At the same time we read in pending UFFD write fault events and save those
pages out-of-order with higher priority.

How to use:
1. Enable write-tracking migration capability
   virsh qemu-monitor-command <domain> --hmp migrate_set_capability.
track-writes-ram on

2. Start the external migration to a file
   virsh qemu-monitor-command <domain> --hmp migrate exec:'cat > ./vm_state'

3. Wait for the migration finish and check that the migration has completed.
state.

Andrey Gruzdev (7):
  Introduce 'track-writes-ram' migration capability.
  Introduced UFFD-WP low-level interface helpers. Implemented support
    for the whole RAM block memory protection/un-protection.
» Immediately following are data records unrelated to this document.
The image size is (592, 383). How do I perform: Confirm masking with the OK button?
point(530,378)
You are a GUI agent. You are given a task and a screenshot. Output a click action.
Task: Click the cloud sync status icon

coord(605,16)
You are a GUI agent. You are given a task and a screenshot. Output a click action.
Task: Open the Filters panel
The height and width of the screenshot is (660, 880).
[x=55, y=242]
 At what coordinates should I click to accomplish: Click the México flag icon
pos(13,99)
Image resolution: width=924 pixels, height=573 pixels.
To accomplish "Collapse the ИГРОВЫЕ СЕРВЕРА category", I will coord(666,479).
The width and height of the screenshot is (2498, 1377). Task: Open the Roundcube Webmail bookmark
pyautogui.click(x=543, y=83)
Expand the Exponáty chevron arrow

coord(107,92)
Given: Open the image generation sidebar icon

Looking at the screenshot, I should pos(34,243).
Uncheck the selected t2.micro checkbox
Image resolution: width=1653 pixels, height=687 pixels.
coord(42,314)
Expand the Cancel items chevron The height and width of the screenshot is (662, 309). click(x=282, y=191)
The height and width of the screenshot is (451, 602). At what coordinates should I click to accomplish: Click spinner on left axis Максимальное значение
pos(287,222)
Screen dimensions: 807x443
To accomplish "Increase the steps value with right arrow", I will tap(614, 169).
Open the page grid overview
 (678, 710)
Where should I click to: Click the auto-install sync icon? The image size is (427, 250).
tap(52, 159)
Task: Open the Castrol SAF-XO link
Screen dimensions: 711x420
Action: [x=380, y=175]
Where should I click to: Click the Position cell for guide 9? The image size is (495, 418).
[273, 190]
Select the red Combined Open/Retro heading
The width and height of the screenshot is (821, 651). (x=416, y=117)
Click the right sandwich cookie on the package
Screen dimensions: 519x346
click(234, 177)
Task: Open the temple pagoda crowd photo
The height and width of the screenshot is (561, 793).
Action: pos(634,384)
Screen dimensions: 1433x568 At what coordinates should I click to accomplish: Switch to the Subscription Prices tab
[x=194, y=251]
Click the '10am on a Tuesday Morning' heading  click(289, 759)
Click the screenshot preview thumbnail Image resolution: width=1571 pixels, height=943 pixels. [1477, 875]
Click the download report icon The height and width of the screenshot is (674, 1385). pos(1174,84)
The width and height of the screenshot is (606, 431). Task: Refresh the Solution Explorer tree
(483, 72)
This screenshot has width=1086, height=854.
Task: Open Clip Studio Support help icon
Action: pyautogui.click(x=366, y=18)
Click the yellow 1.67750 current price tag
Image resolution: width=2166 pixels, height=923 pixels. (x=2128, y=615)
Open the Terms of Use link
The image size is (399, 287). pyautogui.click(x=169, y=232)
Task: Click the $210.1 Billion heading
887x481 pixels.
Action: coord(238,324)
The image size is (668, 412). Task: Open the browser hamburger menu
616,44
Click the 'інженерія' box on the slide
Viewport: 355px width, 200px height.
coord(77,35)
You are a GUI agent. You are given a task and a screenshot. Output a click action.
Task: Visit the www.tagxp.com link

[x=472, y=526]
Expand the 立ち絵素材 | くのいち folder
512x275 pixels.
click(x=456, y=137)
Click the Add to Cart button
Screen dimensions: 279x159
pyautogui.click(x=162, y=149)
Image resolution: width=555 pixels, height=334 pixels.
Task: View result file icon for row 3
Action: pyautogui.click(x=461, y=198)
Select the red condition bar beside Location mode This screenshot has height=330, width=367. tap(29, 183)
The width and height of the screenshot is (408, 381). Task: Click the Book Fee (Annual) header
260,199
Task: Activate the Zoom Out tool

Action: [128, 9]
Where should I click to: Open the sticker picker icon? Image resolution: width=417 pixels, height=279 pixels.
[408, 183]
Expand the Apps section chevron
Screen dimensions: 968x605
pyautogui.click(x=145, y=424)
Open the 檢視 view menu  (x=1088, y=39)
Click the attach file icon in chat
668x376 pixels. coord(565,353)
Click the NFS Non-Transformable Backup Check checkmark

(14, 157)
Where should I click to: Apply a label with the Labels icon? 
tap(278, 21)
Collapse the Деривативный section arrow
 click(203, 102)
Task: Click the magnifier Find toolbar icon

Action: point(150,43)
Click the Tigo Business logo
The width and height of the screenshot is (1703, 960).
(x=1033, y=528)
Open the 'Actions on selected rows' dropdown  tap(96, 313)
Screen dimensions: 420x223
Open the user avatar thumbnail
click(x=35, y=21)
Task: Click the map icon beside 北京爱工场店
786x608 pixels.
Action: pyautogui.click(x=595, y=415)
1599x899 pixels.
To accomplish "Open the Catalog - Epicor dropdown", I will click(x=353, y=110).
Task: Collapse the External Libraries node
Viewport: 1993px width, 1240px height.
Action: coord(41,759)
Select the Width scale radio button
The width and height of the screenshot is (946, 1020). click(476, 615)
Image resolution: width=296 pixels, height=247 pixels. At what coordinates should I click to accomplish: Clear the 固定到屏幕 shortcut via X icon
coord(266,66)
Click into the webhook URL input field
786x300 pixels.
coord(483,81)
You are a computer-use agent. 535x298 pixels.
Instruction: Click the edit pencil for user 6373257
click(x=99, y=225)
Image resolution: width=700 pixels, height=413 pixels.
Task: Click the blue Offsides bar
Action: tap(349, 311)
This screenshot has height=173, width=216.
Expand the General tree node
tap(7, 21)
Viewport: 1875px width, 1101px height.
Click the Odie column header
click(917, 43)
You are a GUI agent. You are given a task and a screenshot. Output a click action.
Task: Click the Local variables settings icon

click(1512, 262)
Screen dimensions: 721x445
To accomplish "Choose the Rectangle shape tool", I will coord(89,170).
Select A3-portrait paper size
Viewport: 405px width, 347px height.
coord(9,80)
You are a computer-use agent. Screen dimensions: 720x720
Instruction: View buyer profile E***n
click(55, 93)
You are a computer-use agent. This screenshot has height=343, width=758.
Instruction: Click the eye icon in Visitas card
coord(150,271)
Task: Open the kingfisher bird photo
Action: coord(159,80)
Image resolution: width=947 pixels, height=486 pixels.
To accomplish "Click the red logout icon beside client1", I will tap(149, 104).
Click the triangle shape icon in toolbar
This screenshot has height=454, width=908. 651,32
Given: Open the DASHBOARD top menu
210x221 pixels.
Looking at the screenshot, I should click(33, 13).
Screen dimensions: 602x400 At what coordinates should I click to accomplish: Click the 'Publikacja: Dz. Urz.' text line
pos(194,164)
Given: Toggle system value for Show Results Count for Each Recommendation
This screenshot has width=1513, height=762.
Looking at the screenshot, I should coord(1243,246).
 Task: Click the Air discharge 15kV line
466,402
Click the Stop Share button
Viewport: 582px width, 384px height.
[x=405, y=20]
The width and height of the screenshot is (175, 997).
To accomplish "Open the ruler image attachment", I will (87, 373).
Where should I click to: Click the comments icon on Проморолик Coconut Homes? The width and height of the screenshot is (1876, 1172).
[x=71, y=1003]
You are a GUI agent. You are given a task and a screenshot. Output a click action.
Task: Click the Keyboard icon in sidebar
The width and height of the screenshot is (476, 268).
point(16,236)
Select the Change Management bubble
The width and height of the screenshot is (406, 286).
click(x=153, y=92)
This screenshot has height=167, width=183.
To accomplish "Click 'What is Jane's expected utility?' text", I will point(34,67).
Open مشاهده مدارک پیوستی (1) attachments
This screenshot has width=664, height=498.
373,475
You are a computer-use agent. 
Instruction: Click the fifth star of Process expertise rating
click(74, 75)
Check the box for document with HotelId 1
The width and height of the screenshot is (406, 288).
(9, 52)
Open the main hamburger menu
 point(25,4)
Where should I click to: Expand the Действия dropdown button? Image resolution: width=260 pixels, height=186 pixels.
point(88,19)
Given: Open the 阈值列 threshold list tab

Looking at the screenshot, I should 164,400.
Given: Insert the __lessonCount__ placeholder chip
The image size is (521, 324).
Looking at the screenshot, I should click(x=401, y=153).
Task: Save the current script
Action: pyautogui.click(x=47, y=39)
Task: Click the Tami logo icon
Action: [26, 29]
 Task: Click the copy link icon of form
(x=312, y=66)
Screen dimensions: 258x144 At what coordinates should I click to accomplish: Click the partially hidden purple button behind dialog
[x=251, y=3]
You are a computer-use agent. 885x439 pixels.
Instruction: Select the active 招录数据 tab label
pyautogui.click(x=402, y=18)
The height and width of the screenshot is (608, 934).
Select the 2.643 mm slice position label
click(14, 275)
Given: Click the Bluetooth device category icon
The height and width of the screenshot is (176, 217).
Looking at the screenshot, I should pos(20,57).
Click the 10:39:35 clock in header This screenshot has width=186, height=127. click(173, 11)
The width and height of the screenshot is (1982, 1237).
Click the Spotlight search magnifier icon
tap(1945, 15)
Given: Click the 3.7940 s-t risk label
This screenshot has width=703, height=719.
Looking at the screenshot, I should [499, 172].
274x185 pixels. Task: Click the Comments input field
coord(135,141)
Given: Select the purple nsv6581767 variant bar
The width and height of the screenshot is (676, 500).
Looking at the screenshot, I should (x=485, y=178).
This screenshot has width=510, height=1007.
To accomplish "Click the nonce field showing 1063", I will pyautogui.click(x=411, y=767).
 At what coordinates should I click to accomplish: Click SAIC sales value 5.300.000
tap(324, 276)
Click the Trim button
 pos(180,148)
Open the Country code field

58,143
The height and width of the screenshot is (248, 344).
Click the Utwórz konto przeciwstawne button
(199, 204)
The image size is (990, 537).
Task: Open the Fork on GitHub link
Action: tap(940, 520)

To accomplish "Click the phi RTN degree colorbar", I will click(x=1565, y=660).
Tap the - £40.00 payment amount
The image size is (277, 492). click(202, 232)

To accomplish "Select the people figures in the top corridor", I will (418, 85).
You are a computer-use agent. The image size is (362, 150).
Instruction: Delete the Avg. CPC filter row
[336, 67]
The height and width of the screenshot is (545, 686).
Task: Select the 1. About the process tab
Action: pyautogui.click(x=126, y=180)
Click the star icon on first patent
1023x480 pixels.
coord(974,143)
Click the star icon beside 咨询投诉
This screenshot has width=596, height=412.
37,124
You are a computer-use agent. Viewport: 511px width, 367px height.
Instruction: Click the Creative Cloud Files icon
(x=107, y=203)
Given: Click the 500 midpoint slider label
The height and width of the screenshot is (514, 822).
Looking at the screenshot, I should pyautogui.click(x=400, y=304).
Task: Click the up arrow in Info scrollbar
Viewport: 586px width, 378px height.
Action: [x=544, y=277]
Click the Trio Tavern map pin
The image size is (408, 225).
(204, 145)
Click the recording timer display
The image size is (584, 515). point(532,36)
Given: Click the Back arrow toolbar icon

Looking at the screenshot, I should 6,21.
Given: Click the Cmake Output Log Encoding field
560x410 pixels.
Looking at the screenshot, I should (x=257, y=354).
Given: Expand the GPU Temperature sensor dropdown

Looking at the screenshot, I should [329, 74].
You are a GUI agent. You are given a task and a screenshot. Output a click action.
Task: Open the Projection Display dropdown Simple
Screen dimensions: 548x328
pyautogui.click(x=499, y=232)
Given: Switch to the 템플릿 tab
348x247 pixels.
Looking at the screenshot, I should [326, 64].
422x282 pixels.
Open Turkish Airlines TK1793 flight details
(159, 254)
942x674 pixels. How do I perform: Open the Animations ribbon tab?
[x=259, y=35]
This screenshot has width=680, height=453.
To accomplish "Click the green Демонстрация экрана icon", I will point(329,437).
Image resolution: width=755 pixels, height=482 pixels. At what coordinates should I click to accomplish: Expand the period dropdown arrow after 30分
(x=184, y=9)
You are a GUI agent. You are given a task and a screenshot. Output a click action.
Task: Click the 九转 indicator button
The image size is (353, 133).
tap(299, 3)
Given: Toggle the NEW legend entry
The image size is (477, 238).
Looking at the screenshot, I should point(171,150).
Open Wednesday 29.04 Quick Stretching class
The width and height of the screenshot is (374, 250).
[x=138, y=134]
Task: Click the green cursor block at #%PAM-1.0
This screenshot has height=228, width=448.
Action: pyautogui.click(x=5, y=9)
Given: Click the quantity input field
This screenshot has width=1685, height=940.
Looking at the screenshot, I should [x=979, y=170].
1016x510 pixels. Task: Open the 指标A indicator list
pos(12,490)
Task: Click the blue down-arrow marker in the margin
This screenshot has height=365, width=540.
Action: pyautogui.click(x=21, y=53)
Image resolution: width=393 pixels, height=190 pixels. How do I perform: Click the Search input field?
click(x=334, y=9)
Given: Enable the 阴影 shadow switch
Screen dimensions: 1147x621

Higher
    level ram_write_tracking_start() and ram_write_tracking_stop() to
    start/stop tracking memory writes on the whole VM memory.
  Support UFFD write fault processing in ram_save_iterate().
  Implementation of write-tracking migration thread.
  Implementation of vm_start() BH.
  The rest of write tracking migration code.
  Introduced simple linear scan rate limiting mechanism for write
    tracking migration.

 include/exec/memory.h |   7 +
 migration/migration.c | 338 +++++++++++++++++++++++++++++++-
 migration/migration.h |   4 +
 migration/ram.c       | 439 +++++++++++++++++++++++++++++++++++++++++-
 migration/ram.h       |   4 +
 migration/savevm.c    |   1 -
 migration/savevm.h    |   2 +
 qapi/migration.json   |   7 +-
 8 files changed, 790 insertions(+), 12 deletions(-)

-- 
2.25.1


Re: [PATCH v2 0/7] UFFD write-tracking migration/snapshots
Posted by Eric Blake 3 years, 4 months ago
On 11/18/20 7:20 AM, Andrey Gruzdev wrote:
> Currently the only way to make (external) live VM snapshot is using existing
> dirty page logging migration mechanism. The main problem is that it tends to
> produce a lot of page duplicates while running VM goes on updating already
> saved pages. That leads to the fact that vmstate image size is commonly several
> times bigger then non-zero part of virtual machine's RSS. Time required to
> converge RAM migration and the size of snapshot image severely depend on the
> guest memory write rate, sometimes resulting in unacceptably long snapshot
> creation time and huge image size.
> 
> This series propose a way to solve the aforementioned problems. This is done
> by using different RAM migration mechanism based on UFFD write protection
> management introduced in v5.7 kernel. The migration strategy is to 'freeze'
> guest RAM content using write-protection and iteratively release protection
> for memory ranges that have already been saved to the migration stream.
> At the same time we read in pending UFFD write fault events and save those
> pages out-of-order with higher priority.
> 
> How to use:
> 1. Enable write-tracking migration capability
>    virsh qemu-monitor-command <domain> --hmp migrate_set_capability.
> track-writes-ram on
> 
> 2. Start the external migration to a file
>    virsh qemu-monitor-command <domain> --hmp migrate exec:'cat > ./vm_state'
> 
> 3. Wait for the migration finish and check that the migration has completed.
> state.
> 
> Andrey Gruzdev (7):
>   Introduce 'track-writes-ram' migration capability.
>   Introduced UFFD-WP low-level interface helpers. Implemented support
>     for the whole RAM block memory protection/un-protection. Higher
>     level ram_write_tracking_start() and ram_write_tracking_stop() to
>     start/stop tracking memory writes on the whole VM memory.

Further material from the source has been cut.